**Kutipan Teks**
Olehnya itu, DPR RI sebagai pilar demokrasi harus mewujudkan keterbukaan dalam membahas RUU Omnibus Law Cipta Kerja yang telah diserahkan oleh pemerintah.
Betapa tidak, karena informasi terkait RUU tersebut, ibarat aliran darah dalam tubuh. Aliran informasi publik di tubuh badan publik adalah laksana aliran darah dalam sistem organ manusia.
Jika aliran darah itu tersumbat, maka akan berakibat fatal bagi organisme tubuh itu sendiri (bisa menyebabkan struk dan gagal jantung).
Melancarkan arus informasi dalam sistem benegara, sungguh sangat penting, khususnya dalam merawat demokrasi dalam negara bersangkutan.
Pengacara legendaris Amerika Serikat, Louis Brandeis, berkata; "Sunshine is the best disinfectant." Sinar matahari adalah pembasmi kuman yang paling efektif.

**Informasi yang Diberikan**
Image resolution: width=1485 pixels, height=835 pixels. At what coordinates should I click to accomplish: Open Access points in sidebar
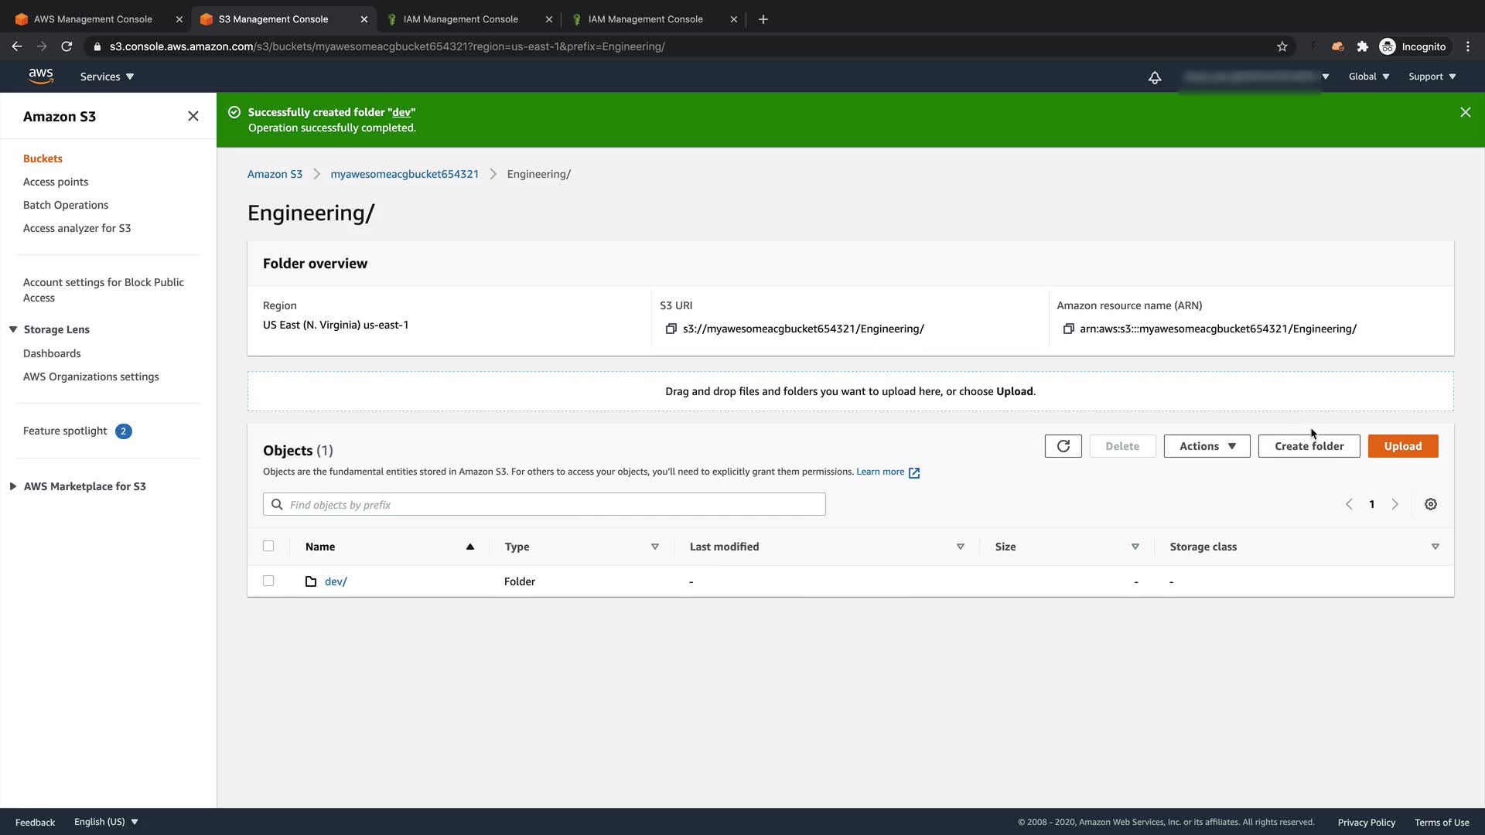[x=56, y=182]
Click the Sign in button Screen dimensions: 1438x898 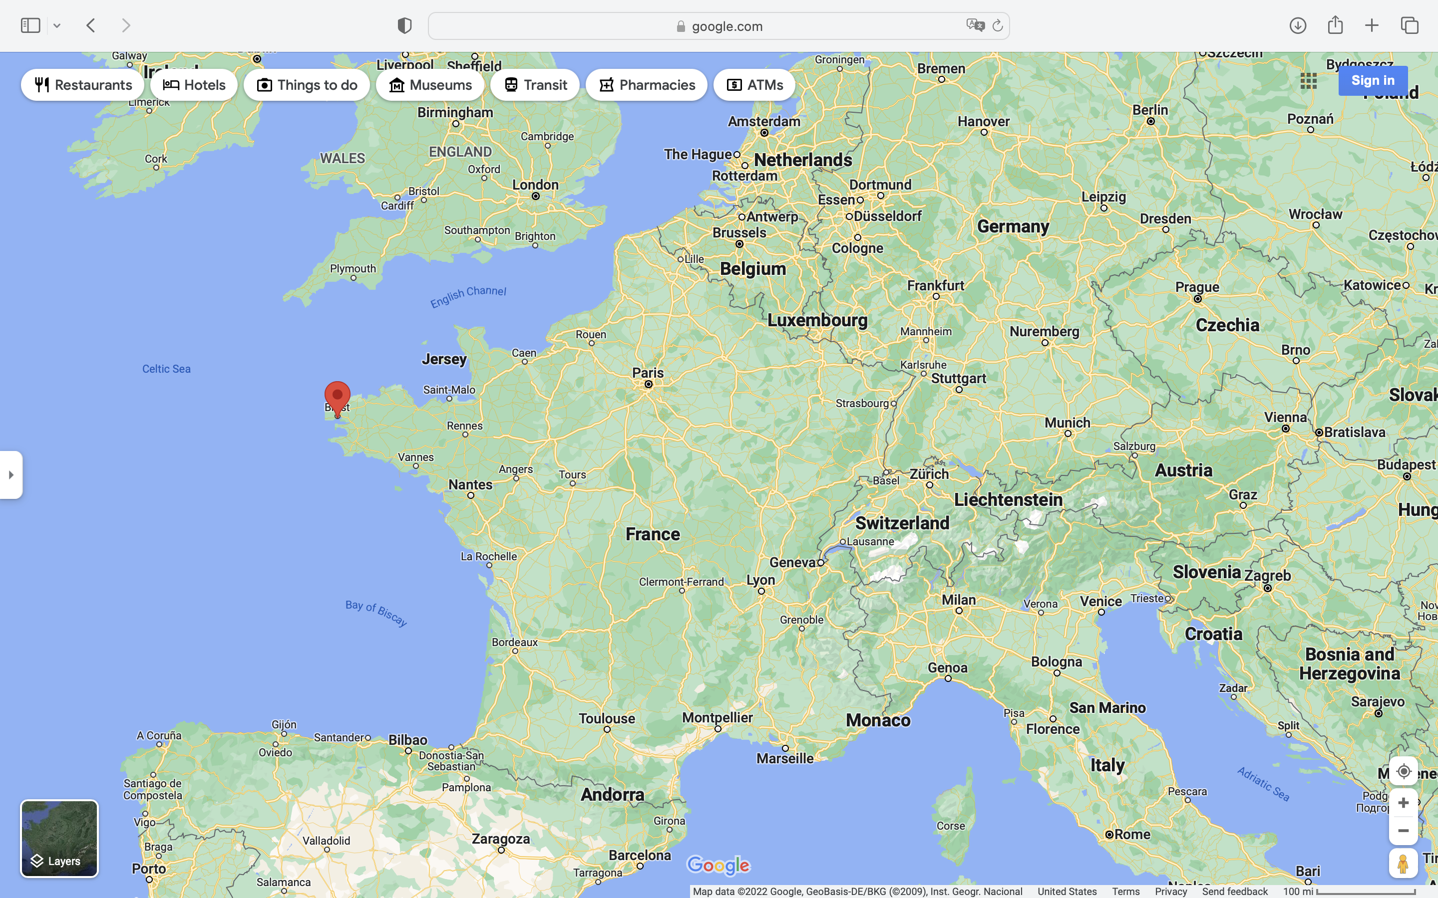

**Petunjuk A**
Dalam kutipan teks tentang keterbukaan DPR, aliran informasi publik di tubuh badan publik diibaratkan dengan apa?
**Petunjuk B**
Teruskan kutipan teks tentang keterbukaan DPR dalam membahas RUU Omnibus Law Cipta Kerja, mulai setelah kalimat terakhirnya.

**Jawaban Tugas A**
Aliran informasi publik di tubuh badan publik diibaratkan dengan aliran darah dalam sistem organ manusia.

**Jawaban Tugas B**
Kata kiasan ini dimaksudkan, bahwa jika sinar matahari diibaratkan sebagai keterbukaan atau transparansi maka kuman yang laksana pelaku koruptor itu, akan terbasmi secara efektif.
Betapa tidak, karena praktik korupsi kerap terjadi di "ruang gelap" tanpa terlihat oleh orang lain atau anggota masyarakat (publik).
• Diseminasi Komunikasi Birokrasi
Karena itu, sinar matahari yang disimbolkan sebagai keterbukaan, menjadi urgen (penting dan mendesak) untuk mencegah terjadinya praktik korupsi atau kongkalikong.